#### Work task:
Return exactly the final stretch of the records below, opening with the line that contains "Image resolution: width=384" and closing with the last line.

#### Extracted data:
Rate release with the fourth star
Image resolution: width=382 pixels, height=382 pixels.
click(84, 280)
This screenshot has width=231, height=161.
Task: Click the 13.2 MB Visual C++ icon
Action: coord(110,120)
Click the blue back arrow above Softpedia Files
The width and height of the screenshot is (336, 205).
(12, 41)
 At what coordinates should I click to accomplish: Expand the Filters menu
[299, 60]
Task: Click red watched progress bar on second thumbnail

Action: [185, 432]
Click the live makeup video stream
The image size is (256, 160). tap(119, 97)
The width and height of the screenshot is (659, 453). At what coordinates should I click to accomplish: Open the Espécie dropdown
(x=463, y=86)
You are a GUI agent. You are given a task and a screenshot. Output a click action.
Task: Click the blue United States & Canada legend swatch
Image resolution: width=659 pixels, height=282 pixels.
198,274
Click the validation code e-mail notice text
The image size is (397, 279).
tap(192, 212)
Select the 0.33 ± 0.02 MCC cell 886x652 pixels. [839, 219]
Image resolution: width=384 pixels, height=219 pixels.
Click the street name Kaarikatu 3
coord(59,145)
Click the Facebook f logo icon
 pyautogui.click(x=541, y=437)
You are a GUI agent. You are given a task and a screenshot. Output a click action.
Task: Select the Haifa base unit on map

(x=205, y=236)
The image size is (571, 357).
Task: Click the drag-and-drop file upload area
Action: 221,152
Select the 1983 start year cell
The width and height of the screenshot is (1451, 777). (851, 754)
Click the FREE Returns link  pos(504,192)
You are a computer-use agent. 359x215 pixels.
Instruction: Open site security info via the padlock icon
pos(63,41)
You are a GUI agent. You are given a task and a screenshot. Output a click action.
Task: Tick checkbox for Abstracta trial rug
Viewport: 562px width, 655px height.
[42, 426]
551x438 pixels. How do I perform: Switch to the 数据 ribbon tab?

#### Exercise result:
Image resolution: width=384 pixels, height=219 pixels.
Click the street name Kaarikatu 3
coord(59,145)
Click the Facebook f logo icon
 pyautogui.click(x=541, y=437)
You are a GUI agent. You are given a task and a screenshot. Output a click action.
Task: Select the Haifa base unit on map

(x=205, y=236)
The image size is (571, 357).
Task: Click the drag-and-drop file upload area
Action: 221,152
Select the 1983 start year cell
The width and height of the screenshot is (1451, 777). (851, 754)
Click the FREE Returns link  pos(504,192)
You are a computer-use agent. 359x215 pixels.
Instruction: Open site security info via the padlock icon
pos(63,41)
You are a GUI agent. You are given a task and a screenshot. Output a click action.
Task: Tick checkbox for Abstracta trial rug
Viewport: 562px width, 655px height.
[42, 426]
551x438 pixels. How do I perform: Switch to the 数据 ribbon tab?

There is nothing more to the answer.